Syaikh Muhammad Abdul Halim Hamid dalam Mawaqif min Hayatil Mursyid mengisahkan, Hasan Al Banna berkunjung ke sebuah desa di Sha’id. Para Ikhwan menggelar acara besar atas kehadirannya tersebut.
Setelah acara berakhir, seorang petani meminta Hasan Al Banna mampir ke rumahnya, sementara jumlah Ikhwan saat itu sangat banyak dan ada banyak janji dan pertemuan. Tapi petani itu tetap mendesaknya.
Hasan Al Banna pun mengabulkan permintaan petani itu dengan syarat datang sendirian saja dan tidak ada hidangan kecuali secangkir minuman saja.
Petani itu mengantar Hasan Al Banna ke rumahnya dengan hati gembira dan meminta kepada istrinya agar menyiapkan secangkir teh secepatnya.

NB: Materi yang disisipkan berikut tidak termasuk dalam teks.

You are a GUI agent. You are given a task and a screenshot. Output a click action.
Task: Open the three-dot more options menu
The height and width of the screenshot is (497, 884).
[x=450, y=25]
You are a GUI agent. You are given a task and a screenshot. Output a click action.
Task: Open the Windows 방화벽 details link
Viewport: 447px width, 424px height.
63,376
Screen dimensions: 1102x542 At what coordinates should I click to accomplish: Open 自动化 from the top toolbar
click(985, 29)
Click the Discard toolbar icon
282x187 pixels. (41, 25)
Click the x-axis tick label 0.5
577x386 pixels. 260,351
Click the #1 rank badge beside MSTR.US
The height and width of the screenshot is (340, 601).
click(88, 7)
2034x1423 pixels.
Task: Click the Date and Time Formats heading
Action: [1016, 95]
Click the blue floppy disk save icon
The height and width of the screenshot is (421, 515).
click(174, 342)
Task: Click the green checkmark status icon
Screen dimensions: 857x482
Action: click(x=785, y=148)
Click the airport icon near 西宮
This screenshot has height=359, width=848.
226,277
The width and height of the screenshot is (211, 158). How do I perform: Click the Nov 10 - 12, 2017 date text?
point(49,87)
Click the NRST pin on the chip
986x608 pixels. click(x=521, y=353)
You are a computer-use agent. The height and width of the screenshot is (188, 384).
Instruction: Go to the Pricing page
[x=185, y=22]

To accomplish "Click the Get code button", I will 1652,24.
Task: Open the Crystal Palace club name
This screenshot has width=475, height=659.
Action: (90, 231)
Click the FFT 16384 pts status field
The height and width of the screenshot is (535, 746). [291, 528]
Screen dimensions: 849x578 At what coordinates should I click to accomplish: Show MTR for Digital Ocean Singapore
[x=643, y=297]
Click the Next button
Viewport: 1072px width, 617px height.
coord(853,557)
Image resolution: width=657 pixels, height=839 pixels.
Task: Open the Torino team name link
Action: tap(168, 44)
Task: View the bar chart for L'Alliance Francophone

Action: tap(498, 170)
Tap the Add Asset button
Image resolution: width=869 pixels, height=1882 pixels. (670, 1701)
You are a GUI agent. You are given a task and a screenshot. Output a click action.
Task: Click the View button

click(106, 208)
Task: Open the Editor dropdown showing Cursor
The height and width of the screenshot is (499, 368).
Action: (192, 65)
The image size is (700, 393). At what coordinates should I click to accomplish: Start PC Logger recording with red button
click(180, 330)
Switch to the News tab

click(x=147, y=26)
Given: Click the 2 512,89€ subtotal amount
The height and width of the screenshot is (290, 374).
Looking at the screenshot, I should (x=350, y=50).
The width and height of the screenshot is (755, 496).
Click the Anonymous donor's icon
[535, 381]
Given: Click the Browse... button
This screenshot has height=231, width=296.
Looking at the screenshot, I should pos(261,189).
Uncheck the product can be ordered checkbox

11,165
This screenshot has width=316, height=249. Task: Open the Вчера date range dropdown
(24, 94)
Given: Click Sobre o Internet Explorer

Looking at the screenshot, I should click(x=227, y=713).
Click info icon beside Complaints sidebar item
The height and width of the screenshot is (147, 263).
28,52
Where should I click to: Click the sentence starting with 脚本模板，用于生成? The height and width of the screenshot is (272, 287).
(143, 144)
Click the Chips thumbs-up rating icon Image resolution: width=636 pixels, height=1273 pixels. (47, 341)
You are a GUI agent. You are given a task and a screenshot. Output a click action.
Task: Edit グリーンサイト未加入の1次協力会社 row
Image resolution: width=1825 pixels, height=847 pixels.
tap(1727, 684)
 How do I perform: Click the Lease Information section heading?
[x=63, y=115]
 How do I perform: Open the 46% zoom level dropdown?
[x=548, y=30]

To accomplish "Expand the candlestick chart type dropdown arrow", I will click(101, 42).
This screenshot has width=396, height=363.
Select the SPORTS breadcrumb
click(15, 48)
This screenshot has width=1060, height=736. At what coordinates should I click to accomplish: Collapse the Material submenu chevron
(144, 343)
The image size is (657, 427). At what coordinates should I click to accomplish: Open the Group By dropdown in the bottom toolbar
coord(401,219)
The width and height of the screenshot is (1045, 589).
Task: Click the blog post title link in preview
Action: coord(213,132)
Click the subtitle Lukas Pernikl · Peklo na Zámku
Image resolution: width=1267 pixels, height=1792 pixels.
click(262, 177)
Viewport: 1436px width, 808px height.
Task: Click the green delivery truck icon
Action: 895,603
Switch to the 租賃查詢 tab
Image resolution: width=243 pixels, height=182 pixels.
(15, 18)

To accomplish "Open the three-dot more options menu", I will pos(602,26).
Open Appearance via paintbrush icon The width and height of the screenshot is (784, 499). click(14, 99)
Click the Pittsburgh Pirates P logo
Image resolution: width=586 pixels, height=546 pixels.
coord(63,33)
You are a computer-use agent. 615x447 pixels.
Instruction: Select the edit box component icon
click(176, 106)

Orang itu merasa senang dan Hasan Al Banna pun meminum tehnya. Setiap kali menyeruput tehnya, Hasan Al Banna tersenyum, hingga petani itu merasa senang.
Ketika kunjungan telah selesai, Hasan Al Banna kembali kepada para Ikhwan yang telah menunggunya. Petani itu mengantarnya dengan gembira.
Kemudian petani itu kembali ke rumahnya dengan cepat dan mengambil cangkir teh tadi untuk meminum sisanya. Namun, ia tidak mendapati kecuali bekas-bekasnya.
Ia memaksa menyeruput teh bekas minum Hasan Al Banna tadi. Namun ia terkejut, karena teh itu terasa asin, bukan manis!